Фотий, одетый в скромные патриаршие одежды, потребовал, чтобы принесли ризу из храма, и, когда саккос засверкал своим драгоценным шитьем перед толпой, смиренно и сначала монотонно, а затем все вдохновеннее и возвышеннее стал читать молитву, обращаясь к Божьей Матери. Он просил ее о заступничестве, о ниспослании Божьей кары на варваров, что разрушили и ограбили столь прекрасный город, и все вторили его мольбам. Молитва была страстной, но короткой. Затем Фотий потребовал положить ризу в новый, изготовленный искусными мастерами ковчег, и вся толпа, воодушевленная призывом византийского высокопреосвященства, двинулась к набережной бухты Золотой Рог, чтобы свершить священнодействие, способное сотворить чудо.
И вот настала тревожная и торжественная минута; ковчег с ризой опустили в воды бухты, и все затаили дыхание. Ковчег плавно качался на волнах. Риза, царственно раскинутая на помосте ковчега, едва колыхалась вместе с ним в безветрии, отражая в безразличное, казалось, небо сияние золотого шитья хризм, креста и облика Бога - заступника Византии. Солнце нещадно пекло обнаженные головы смиренных просителей, а ярко-голубое небо смотрело на них своими прозрачными глазами. И непонятно было, приняла Богородица мольбу царьградцев или нет. Несколько минут все смущенно смотрели на Фотия, но тот не дрогнул. И вдруг, или это показалось, но все почувствовали легкое дуновение ветерка. Толпа зашевелилась, загудела и закричала: "Облака! На небе облака!"

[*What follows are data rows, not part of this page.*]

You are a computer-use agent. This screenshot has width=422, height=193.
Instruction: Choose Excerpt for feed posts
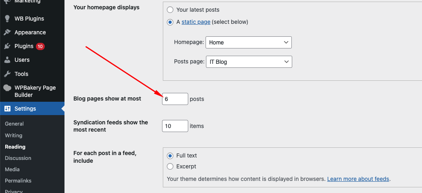tap(170, 167)
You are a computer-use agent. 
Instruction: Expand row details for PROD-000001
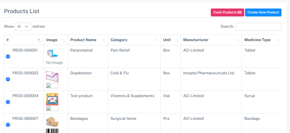pos(8,56)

Фотий, плача, смотрел в небо и видел, как набегавшие облака несли с собой грозную, черную тучу.
"Приняла!.. Слава тебе. Богородица!" - потрясенный, подумал он и глянул на толпу.
- Поднять ковчег! Богородица Преславная услышала наш зов и вняла нашим мольбам! -крикнул, придя в себя, Фотий и убежденно добавил: - Теперь буря разметает их суда!..
ЭХО
Хоть затыкай уши и завязывай очи: куда ни ткнись, всюду только и глаголят об Аскольдовом походе к грекам. И даров-то - во! - сколь навезли, и каждый дружинник теперь тако богат, яко византийский купец, а Аскольд с Диром--"ох, батюшки, яко цари. И теперь Киев е-самый славный город! И глаголят, и глаголят с утра до ночи, изо дня в день, да не одно и то же, а каждый раз что-нибудь свеженькое добавляют и удивляются без конца и края.
Не устоял Новгород: забурлил, раззадорился. "Неужто правду сказывают?" - вопрошали спокойные. "Неужто много навезли?" - вопрошали завистливые. "Неужто мы не сможем так же?.." - вопрошали сильные телом...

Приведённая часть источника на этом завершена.